Le travail parlementaire a incontestablement évolué ces dernières années. C’est du moins la conviction du président de la chambre des représentants, Lahbib El Malki, qui s’exprimait à l’occasion de la clôture de la session parlementaire.

Alors que l’action parlementaire est souvent critiquée, El Malki estime que la pratique au sein de la première Chambre a connu d’importantes avancées. Il constate, pour la première fois, un équilibre entre les missions traditionnelles (législation) et les missions de contrôle des commissions permanentes. Cela à travers le questionnement du gouvernement et des responsables d’établissements publics lors de l’examen des rapports réalisés par les commissions d’enquête parlementaire.

Selon El Malki, le suivi assuré à postériori témoigne également de l’évolution de l’action parlementaire. «La chambre veille à la promulgation des textes d’application des lois qu’elle a adoptées», a-t-il affirmé.
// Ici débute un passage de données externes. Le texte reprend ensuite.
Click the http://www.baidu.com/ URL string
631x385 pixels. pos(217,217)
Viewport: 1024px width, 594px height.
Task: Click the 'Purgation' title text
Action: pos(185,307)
Aujourd’hui encore, plusieurs lois adoptées par le parlement restent inapplicables faute de décrets. Face à cette situation, les députés ne font pas la sourde oreille. «Nous interrogeons le gouvernement et veillons à ce qu’il respecte le circuit législatif», a assuré El Malki.

Le parlement s’est aussi investi dans l’évaluation de l’impact réel des lois adoptées. La Chambre des représentants s’apprête à mettre en place une structure administrative chargée de l’évaluation de l’impact des lois sur les plans économique, financier et social.

Cependant, l’initiative parlementaire semble faire face à une faible interaction gouvernementale. Les propositions de loi élaborées par les groupes parlementaires restent bien souvent lettre morte. Et ce problème n’est pas des moindres, comme l’a souligné El Malki.

Les propositions parlementaires ne semblent pas susciter l’intérêt de l’exécutif. Souvent, les ministres ne répondent pas à l’invitation des commissions permanentes. Par conséquent, l’examen de la  proposition de loi est déprogrammé, bien que le règlement intérieur de la Chambre autorise les commissions à démarrer l’examen des textes en l’absence des ministres concernés. Le président de la chambre préfère avoir l’aval de l’exécutif.

Car, dit-il, «il ne sert à rien de discuter d’une proposition si le ministre concerné n’est pas de la partie». El Malki dit prôner le compromis, surtout lorsqu’il s’agit de textes à caractère social. Ce qui explique d’ailleurs le retard pris dans l’adoption de trois projets de lois. Il s’agit du projet de loi cadre sur l’éducation et des textes organiques relatifs à l’amazigh et au conseil national des langues.